■ DESCRIPTION OF THE TASK ■
Resume the overview of the Reading RACES reading fluency project below, writing on from its final sentence about the second project year.

■ SELECTED EXTRACT ■
** begin **

Welcome to Reading RACES!

Reading RACES is a multi-discliplinary research project that involves the collaboration between experts in reading instruction and experts in computer science engineering at The Ohio State University.

The Grant

The research we are doing is currently supported by the U.S. Department of Education, Institute of Educational Sciences (Grant No. R324A120103).

Project Goal

The overall (3-year) goal is to develop a reading fluency intervention, consisting of a repeated reading format using culturally relevant passages. This intervention is delivered through computer software. The computer-based intervention is designed to foster relatively independent use and practice by first- and second-grade struggling readers in urban settings.

Year 1 (2012-2013) the researchers:

  • Wrote and Equated 30 Culturally Relevant passages for both 1st and 2nd grade
    • Content for passages was based on interviews of students, parents, and teachers and researcher observations
    • Passages equated using standard psychometric procedures
    • Studied the effects of Culturally Relevant vs. Non-culturally relevant Passages
    • Developed MAZE comprehension measures
    • Began to design the interactive computer program

 Year 2 (2013-2014)

During the second project year, the researchers successfully inserted the repeated reading intervention, which includes the stories we developed in Year 1, into the computer software.  The stories were based on the students’ backgrounds and were considered to be culturally relevant (CR). Our research from the first year indicated that the students read the CR passages more fluently than they did non-CR passages and that they liked most stories with which they could personally identify. The students also showed preferences for stories that reflected altruism (i.e., doing the right thing or helping others).

** end **

■ DATA ■
** begin **

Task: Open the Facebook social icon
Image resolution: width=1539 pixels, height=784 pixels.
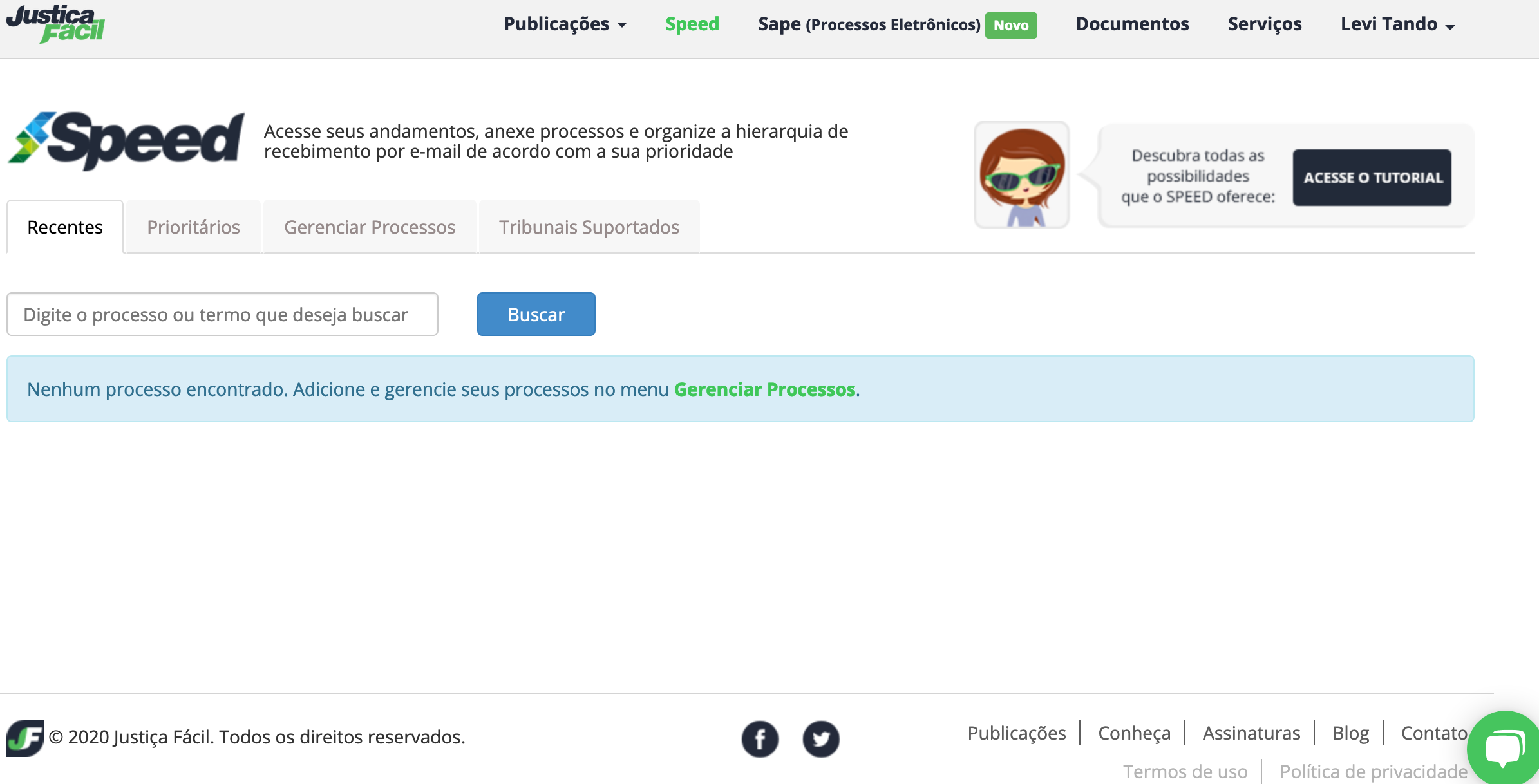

** end **

■ THE REPLY ■
To test out whether our intervention worked, we obtained parent permissions and conducted a small-scale study with 7 second-grade intervention students and 3 comparison students in two Columbus City Schools. Each of the targeted intervention students (7) read 25 CR stories. The students practiced the stories until they reached the designated goal. For each story the students also completed a comprehension maze. To determine if the improved reading generalized to non-trained passages, students were assessed on the AIMSweb passages and mazes. During instruction the students completed the following steps: (a) listened to a computer delivered script introducing the instructional procedure, (b) listened to the human voice model, delivered via the computer, read the targeted practice passage, (c) read the passage with the human voice model, (d) read the passage independently up to 3 times, with corrective feedback being given by the experimenters (e) read the practice passage for a one-minute timing, if the student successfully reached his/her goal, and (f) take a three-minute maze comprehension assessment, if student reached predetermined goal. When a student met his/her goal and completed the maze for the CR passage, the student then read an AIMSweb passage and completed the corresponding comprehension maze. During the period when the 7 target students received the intervention, the comparison students did not receive intervention but were only assessed on reading fluency. The team only assessed the reading fluency of the comparison students. The comparison students then received 4 weeks of intervention and completed between 15-19 stories on a more updated version of the software that allowed for greater student independence. Using a multiple baseline design, the researchers closely monitored the students’ responses to study the training effects.

We also replicated this study with 4 first-grade students at one of the schools, using a more up-to-date version of the software that allowed for even greater student independence. The first grade students actually required more adult assistance.  Each first grade student entered intervention at different points in time and received between 3 to 7 weeks of intervention and read between 7to 15 stories. The first graders also received minimal error correction from the experimenters.

Some of our main findings are as follows:

  • Six of our seven initial second-grade intervention students made substantial gains on fluency and comprehension during intervention and maintained most of those skills during 2 weeks and 1 month maintenance follow-up (see data).
  • Percentage growth for targeted students ranged from 33% to 199% in fluency and from 56% to 225% on maze comprehension.
  • In comparison before the intervention, the comparison peers’ percentage growth ranged from (-)28% to 20% in fluency and from 13% to 67% in maze performance.
  • Fluency performance increased substantially for comparison peers once they began intervention (see data).
  • First graders responded more quickly to the intervention as evidenced by immediate transfer of fluency skills to novel AIMSweb passages (see data).

 Year 3 (2014-2015)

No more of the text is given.